_Exercise objective:_ Repeat precisely the span of lines below that opens with the line containing "Where should I click to: Click the text" and closes with the line containing "Open the Upstage company title link", both included.

[Stored dataset items]
○ ○ ○ ○ ○ ○ ○
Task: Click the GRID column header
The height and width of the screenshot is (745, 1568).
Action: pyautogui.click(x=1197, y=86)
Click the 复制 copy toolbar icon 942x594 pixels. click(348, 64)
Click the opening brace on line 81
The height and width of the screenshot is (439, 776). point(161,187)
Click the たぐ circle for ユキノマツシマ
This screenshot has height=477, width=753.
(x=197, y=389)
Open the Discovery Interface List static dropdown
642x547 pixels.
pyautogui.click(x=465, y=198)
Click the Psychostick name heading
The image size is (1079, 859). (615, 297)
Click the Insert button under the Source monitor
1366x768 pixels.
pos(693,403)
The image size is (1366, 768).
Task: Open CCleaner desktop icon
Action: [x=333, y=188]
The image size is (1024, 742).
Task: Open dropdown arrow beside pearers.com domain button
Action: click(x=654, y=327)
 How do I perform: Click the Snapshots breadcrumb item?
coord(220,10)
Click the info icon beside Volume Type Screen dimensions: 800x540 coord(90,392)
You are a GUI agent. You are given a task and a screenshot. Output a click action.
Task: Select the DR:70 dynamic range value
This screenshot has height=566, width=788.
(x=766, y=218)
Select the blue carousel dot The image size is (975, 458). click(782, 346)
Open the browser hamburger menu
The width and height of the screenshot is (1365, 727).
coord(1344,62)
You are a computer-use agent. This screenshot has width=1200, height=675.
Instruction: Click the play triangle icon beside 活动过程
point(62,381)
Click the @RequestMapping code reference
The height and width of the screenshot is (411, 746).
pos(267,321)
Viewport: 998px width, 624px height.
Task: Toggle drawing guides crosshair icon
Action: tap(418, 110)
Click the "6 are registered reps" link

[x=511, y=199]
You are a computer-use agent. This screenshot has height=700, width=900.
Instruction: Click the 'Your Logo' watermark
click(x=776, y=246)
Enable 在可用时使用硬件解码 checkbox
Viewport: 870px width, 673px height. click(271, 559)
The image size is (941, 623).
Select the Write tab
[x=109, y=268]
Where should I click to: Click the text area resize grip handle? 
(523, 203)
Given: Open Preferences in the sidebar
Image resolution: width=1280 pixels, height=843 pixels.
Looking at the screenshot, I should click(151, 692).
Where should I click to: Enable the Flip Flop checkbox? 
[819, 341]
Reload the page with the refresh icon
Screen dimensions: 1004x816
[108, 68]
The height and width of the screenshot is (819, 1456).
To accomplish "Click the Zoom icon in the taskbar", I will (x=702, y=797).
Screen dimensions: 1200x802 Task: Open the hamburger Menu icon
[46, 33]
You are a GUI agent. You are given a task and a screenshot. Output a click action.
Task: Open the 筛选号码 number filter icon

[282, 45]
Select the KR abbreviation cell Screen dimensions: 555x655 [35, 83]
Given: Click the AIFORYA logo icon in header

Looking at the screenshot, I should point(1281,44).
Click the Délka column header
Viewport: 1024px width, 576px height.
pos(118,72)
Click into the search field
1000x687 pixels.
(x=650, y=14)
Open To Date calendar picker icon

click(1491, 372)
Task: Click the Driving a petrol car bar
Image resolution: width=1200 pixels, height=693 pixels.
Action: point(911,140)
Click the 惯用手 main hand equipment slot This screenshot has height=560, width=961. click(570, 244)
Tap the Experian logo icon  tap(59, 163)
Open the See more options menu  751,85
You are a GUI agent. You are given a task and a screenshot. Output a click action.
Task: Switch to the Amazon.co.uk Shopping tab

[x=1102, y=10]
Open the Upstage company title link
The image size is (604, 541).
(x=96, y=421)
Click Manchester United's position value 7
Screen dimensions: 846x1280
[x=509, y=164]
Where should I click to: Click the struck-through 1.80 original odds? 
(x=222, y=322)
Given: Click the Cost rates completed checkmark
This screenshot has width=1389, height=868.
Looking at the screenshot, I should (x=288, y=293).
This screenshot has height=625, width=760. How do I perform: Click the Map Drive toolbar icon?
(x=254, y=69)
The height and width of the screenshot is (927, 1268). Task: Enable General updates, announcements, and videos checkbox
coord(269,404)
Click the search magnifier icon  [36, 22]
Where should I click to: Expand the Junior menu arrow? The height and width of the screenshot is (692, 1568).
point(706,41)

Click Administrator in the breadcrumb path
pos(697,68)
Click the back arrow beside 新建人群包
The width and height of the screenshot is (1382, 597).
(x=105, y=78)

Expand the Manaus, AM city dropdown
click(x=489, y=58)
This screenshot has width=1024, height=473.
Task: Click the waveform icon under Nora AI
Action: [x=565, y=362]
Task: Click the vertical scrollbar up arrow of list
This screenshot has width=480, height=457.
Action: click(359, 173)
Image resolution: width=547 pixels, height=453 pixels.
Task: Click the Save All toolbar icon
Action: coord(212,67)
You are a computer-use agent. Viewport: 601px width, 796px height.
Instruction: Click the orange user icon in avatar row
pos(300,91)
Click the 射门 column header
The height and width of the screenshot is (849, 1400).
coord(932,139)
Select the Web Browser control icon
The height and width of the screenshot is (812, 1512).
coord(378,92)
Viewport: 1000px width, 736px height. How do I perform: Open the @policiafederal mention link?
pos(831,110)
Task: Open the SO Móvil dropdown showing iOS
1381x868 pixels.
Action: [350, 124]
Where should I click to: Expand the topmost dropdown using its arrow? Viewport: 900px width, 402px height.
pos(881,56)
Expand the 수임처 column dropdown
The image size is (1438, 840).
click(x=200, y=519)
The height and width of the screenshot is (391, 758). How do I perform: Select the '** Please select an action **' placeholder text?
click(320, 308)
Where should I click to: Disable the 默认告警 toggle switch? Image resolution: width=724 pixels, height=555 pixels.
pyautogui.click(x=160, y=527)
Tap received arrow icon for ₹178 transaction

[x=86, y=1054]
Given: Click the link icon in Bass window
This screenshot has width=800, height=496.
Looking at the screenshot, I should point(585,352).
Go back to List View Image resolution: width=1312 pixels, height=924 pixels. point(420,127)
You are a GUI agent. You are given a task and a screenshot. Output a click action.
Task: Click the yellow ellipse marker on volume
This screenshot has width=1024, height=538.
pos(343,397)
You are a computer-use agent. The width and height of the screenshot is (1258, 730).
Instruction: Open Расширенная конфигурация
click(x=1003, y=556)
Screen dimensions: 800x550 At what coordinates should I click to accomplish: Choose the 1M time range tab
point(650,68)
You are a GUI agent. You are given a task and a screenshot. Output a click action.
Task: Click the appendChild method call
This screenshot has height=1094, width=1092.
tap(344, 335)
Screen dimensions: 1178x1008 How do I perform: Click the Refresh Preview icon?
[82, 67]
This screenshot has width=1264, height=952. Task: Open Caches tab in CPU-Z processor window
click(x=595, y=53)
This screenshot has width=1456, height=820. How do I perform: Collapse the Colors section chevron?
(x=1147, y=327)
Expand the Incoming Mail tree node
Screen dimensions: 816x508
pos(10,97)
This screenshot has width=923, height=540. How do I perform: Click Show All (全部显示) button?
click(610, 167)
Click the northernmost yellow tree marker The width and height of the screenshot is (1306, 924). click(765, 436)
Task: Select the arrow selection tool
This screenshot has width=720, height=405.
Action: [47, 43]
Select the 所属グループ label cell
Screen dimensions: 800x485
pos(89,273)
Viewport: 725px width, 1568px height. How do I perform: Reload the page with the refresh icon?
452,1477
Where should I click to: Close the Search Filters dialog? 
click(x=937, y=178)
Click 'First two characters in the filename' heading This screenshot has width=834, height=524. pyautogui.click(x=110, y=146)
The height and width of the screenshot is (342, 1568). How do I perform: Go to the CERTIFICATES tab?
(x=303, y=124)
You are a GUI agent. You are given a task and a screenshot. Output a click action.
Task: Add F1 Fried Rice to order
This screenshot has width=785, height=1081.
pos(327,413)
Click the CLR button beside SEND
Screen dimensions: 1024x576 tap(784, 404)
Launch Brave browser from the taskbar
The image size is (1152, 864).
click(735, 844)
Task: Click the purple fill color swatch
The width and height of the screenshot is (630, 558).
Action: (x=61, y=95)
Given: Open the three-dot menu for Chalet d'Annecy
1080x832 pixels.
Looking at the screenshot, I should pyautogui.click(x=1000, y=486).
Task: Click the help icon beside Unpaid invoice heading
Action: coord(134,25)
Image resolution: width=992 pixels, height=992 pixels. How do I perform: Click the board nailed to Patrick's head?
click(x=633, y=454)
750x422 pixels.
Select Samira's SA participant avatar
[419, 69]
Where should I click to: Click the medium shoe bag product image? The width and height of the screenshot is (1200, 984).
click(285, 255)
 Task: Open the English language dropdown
○ ○ ○ ○ ○ ○ ○
_Completed exercise:_
Where should I click to: Click the text area resize grip handle? 
(523, 203)
Given: Open Preferences in the sidebar
Image resolution: width=1280 pixels, height=843 pixels.
Looking at the screenshot, I should click(151, 692).
Where should I click to: Enable the Flip Flop checkbox? 
[819, 341]
Reload the page with the refresh icon
Screen dimensions: 1004x816
[108, 68]
The height and width of the screenshot is (819, 1456).
To accomplish "Click the Zoom icon in the taskbar", I will (x=702, y=797).
Screen dimensions: 1200x802 Task: Open the hamburger Menu icon
[46, 33]
You are a GUI agent. You are given a task and a screenshot. Output a click action.
Task: Open the 筛选号码 number filter icon

[282, 45]
Select the KR abbreviation cell Screen dimensions: 555x655 [35, 83]
Given: Click the AIFORYA logo icon in header

Looking at the screenshot, I should point(1281,44).
Click the Délka column header
Viewport: 1024px width, 576px height.
pos(118,72)
Click into the search field
1000x687 pixels.
(x=650, y=14)
Open To Date calendar picker icon

click(1491, 372)
Task: Click the Driving a petrol car bar
Image resolution: width=1200 pixels, height=693 pixels.
Action: point(911,140)
Click the 惯用手 main hand equipment slot This screenshot has height=560, width=961. click(570, 244)
Tap the Experian logo icon  tap(59, 163)
Open the See more options menu  751,85
You are a GUI agent. You are given a task and a screenshot. Output a click action.
Task: Switch to the Amazon.co.uk Shopping tab

[x=1102, y=10]
Open the Upstage company title link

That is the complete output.